■ **Request**: Copy every item below word for word, leaving out the pictures.

(Entries for pointing to words and elements)
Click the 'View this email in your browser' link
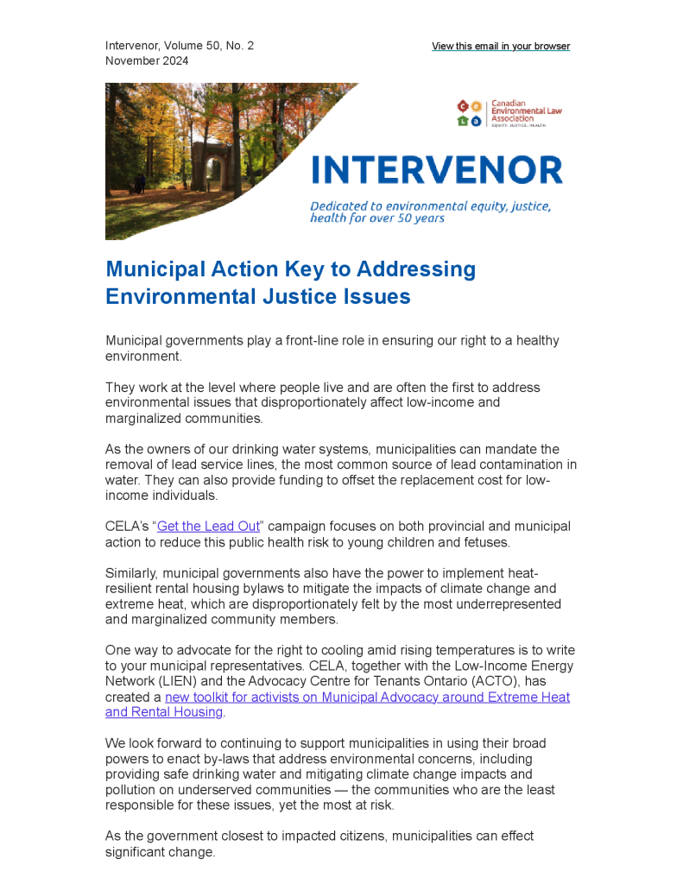tap(501, 47)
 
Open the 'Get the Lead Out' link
tap(209, 527)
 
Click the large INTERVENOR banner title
tap(437, 170)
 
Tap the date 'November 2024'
tap(147, 61)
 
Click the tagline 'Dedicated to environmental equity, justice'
tap(430, 207)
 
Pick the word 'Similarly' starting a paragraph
tap(131, 573)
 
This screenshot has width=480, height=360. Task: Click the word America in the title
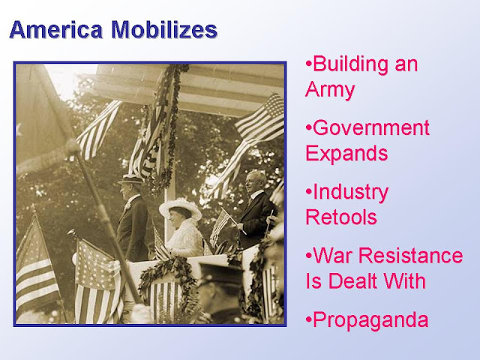tap(56, 30)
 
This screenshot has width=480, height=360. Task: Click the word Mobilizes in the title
tap(164, 30)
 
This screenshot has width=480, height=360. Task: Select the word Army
tap(330, 90)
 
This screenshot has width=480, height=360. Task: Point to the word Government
tap(371, 128)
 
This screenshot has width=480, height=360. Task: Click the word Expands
tap(346, 153)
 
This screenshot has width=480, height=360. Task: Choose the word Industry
tap(350, 192)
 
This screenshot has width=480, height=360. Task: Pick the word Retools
tap(341, 217)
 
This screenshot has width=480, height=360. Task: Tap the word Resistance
tap(410, 256)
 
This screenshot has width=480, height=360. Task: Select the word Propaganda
tap(370, 320)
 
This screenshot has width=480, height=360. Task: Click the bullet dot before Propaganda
tap(308, 320)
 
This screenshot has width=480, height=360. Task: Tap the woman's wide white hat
tap(181, 208)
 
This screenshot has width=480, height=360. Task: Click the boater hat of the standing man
tap(130, 178)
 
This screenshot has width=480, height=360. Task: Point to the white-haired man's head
tap(256, 181)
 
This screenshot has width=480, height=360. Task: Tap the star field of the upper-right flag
tap(272, 106)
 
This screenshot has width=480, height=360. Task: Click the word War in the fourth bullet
tap(332, 256)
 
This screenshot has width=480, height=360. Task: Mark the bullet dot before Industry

■ **The reply**:
Click the 'View this email in your browser' link
tap(501, 47)
 
Open the 'Get the Lead Out' link
tap(209, 527)
 
Click the large INTERVENOR banner title
tap(437, 170)
 
Tap the date 'November 2024'
tap(147, 61)
 
Click the tagline 'Dedicated to environmental equity, justice'
tap(430, 207)
 
Pick the word 'Similarly' starting a paragraph
tap(131, 573)
 
This screenshot has width=480, height=360. Task: Click the word America in the title
tap(56, 30)
 
This screenshot has width=480, height=360. Task: Click the word Mobilizes in the title
tap(164, 30)
 
This screenshot has width=480, height=360. Task: Select the word Army
tap(330, 90)
 
This screenshot has width=480, height=360. Task: Point to the word Government
tap(371, 128)
 
This screenshot has width=480, height=360. Task: Click the word Expands
tap(346, 153)
 
This screenshot has width=480, height=360. Task: Choose the word Industry
tap(350, 192)
 
This screenshot has width=480, height=360. Task: Pick the word Retools
tap(341, 217)
 
This screenshot has width=480, height=360. Task: Tap the word Resistance
tap(410, 256)
 
This screenshot has width=480, height=360. Task: Select the word Propaganda
tap(370, 320)
 
This screenshot has width=480, height=360. Task: Click the bullet dot before Propaganda
tap(308, 320)
 
This screenshot has width=480, height=360. Task: Tap the woman's wide white hat
tap(181, 208)
 
This screenshot has width=480, height=360. Task: Click the boater hat of the standing man
tap(130, 178)
 
This screenshot has width=480, height=360. Task: Point to the white-haired man's head
tap(256, 181)
 
This screenshot has width=480, height=360. Task: Tap the star field of the upper-right flag
tap(272, 106)
 
This screenshot has width=480, height=360. Task: Click the word War in the fourth bullet
tap(332, 256)
 
This screenshot has width=480, height=360. Task: Mark the bullet dot before Industry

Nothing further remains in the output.